Walking out my door into the snowflakes, this morning the air was suspended. No hurry in passing. I watched the large sparkling crystal flakes waft past me. Winter dandelions.

I go to Walden, into that timeless space inside my mind. That happens on those occasions when nature takes me into her lair.


I am standing on the white expanse of Walden, a tiny creature insignificant as a mound of discolored snow, on the brilliant stillness that she has become. Ice unflowing water.

I spread my arms hungry for the sun and I become a tree, rooted in her snow, reaching into heaven. Connecting.

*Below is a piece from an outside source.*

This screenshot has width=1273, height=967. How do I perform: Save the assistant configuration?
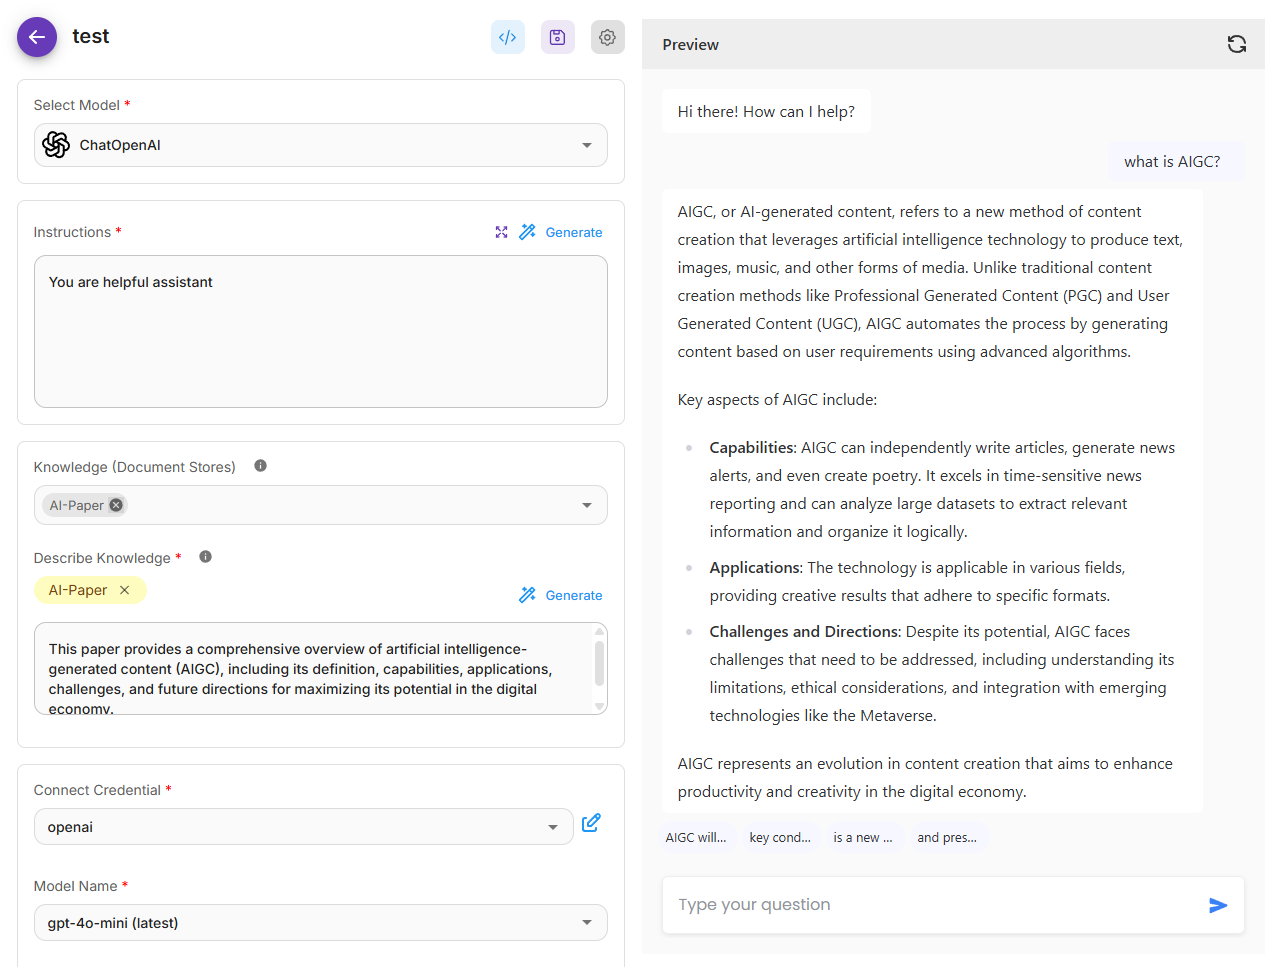[x=557, y=36]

I feel pulling, a need to bend my trunk. Right. Unbalanced? It’s ok for a tree to lean, to ask for support. The wind asks it of trees, doesn’t she?

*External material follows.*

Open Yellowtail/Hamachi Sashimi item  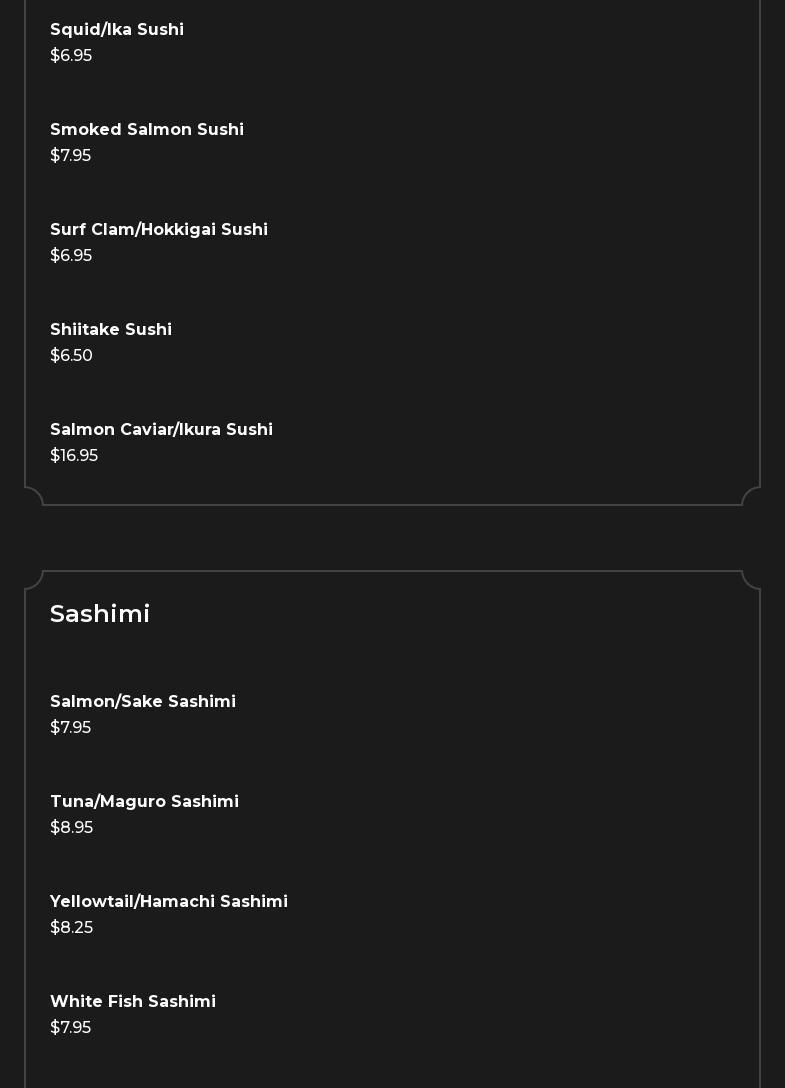(x=169, y=902)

The woods near Walden are smattered white and brown and wet. They speak silent trickles of melting snow. Birds I used to think were gone for the winter make their cheeping song. Brown sodden leaves are weeping mats, a fallen past bent over stumps of aged trees. Black mud drizzles ice and puddles.


Yesterday I was lamenting about not having seen water for what seems like ages. Water in ponds, in rivers, water running. Not run off, not murky pools on roadsides of used to be snow melting in the midday temperatures over freezing. Real water, like I could immerse myself in on warmer days. It is everywhere, yet it is not to be seen. Hiding under white and grey and more white falling on white.

Yet I know when I open my eyes again to the rain and see it has melted on the trunk where a moment ago there was a soft white fluttering, that soon the water will be back to hold my body again.